>> begin Document text

I’m pretty sure I make clear my point is in-concept and not “we know how life began.” But it’s possible that nuance gets missed by the hearer when I’m presenting so much material in so short a time.
“Do the math on that and you’ll kind of see how Christians need to sort of kind of cheat to win people over. The idea of maintaining an actually balanced analysis, equal time to both parties, doesn’t even occur to them.”
Unfair generalization!
Counter-example?
how much for the “great debate” coffee mug? just in time for xmas i mean solstice or whatever floats your boat……. 🙂
Click the picture. It takes you to the sales page (it’s not mine; someone else beat me to it, but they deserve your patronage).
Watching the debate right now. I’ve never actually sat through an entire such event. About 2/3 way through right now. I’m wondering–is there any evidence that events like this make any kind of difference as to what or how anyone thinks?
Yes. Apart from abundant anecdotal evidence that some debate played a part in a lot of atheists leaving religion (by laying seeds that over the long term led them to realize they couldn’t defend their faith against the arguments made), there is solid empirical evidence that it can change minds even immediately in the Fry-Hitchens team debate.
But the latter is rare. Usually before-after polls of the audience show minimal movement, but that’s true for everything anyone believes. You don’t just turn it off like a switch; you continue affirming belief as it erodes instance after instance after instance until it erodes so far you just can’t bring yourself to affirm it anymore, and that requires more than one debate or event or book, but a series of them, but a series requires individual elements to constitute the series, and a debate can often be one of them.
That Q&A gets just plain ridiculous when the apologist goes on about the “embarrassment of riches” concerning sources for Jesus’ resurrection. Especially since he no doubt heard Carrier on this topic during the talk.
It almost seems like the “professional apologists” are purposefully playing deaf to the actual question. Instead of providing sources for a resurrected JC. Esposito just goes rattling of a list of people who mentioned a jesus and lived a long time ago. And he’s hardly the only one that does this, Craig does the same thing.

>> end Document text
>> begin Given information

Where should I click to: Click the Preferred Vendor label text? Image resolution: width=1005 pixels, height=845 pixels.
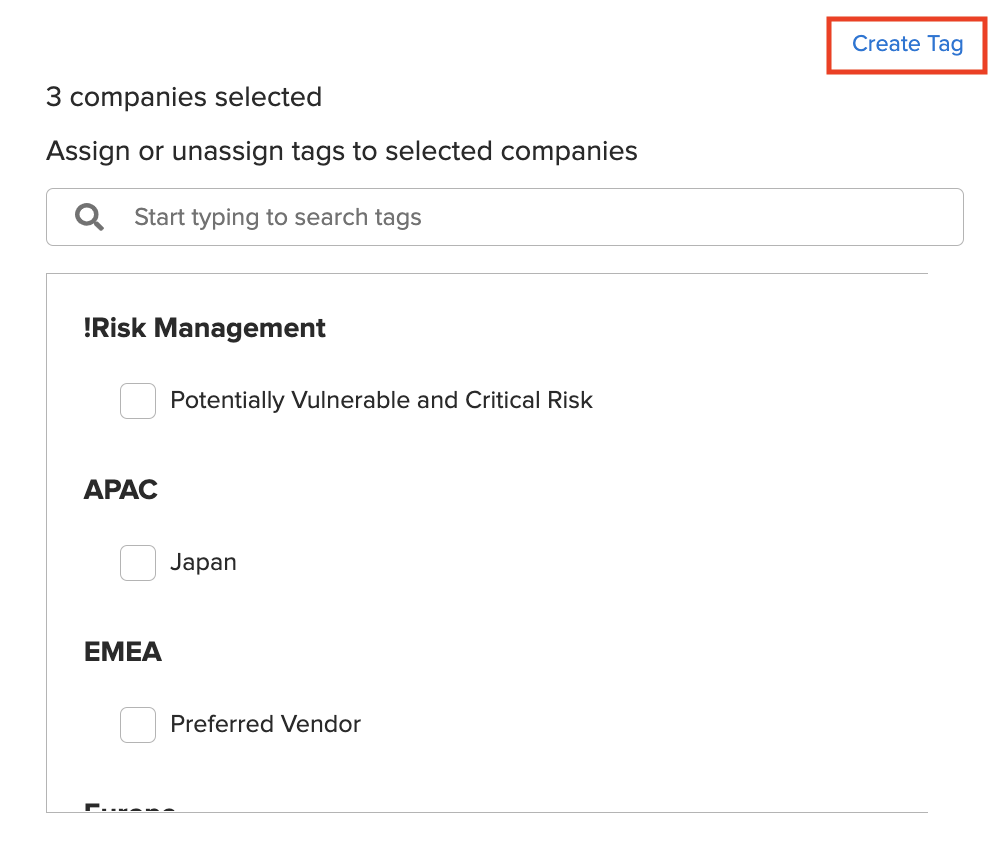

>> end Given information

## Instructions for the task
Could you continue the comment thread about the debate, picking up after its last comment?

## Exercise output
I don’t recall any skeptic ever… *EVER* doubting that there are ancient sources mentioning Christians believing in stuff, what they always ask for is contemporary sources. Nobody is asking to hear apologists bring up friggin’ Tacitus again. What is the point of apologetics if they can’t even answer a straight and simple question on arguably the most important event of ever in their religion.
Accepting “[noun] exists”, sure.
But a knowledgeable interventionist god that persuasively whispers its opinions into the heads of particular followers. One that ostensibly is the source of authority a sect uses to insist members share those opinions…
The proposition itself doesn’t entail specific positions either way, it may entail reassessment of many other positions.
I was saddened by Esposito’s arguments, they were too standard and some of the weaker forms.
However, you are a fantastic debater. It’s rare to see someone put out all the fires and question time only to find out that they have plenty left to keep pouring the water on. I wanted to chuckle and shake my head when he had his second section and accused you of not answering objections he hadn’t raised yet to your moral argument.
The only thing I would have gone on about in the spare time in the first section was pointing out that we can’t expect life to exist in a universe that can’t support it, but that it exists in a niche that can support it is the only thing we can expect. This also ties into the morality argument. Should we expect a species to survive if every single individual in it has a chief urge to kill every other individual? No, it cannot and will not survive. Only a species that has at least a bare minimum of cooperation can live on.
I have to admit I was scared for him when he mentioned multiple independent attestations. I was hoping for you to shred into that directly a bit more.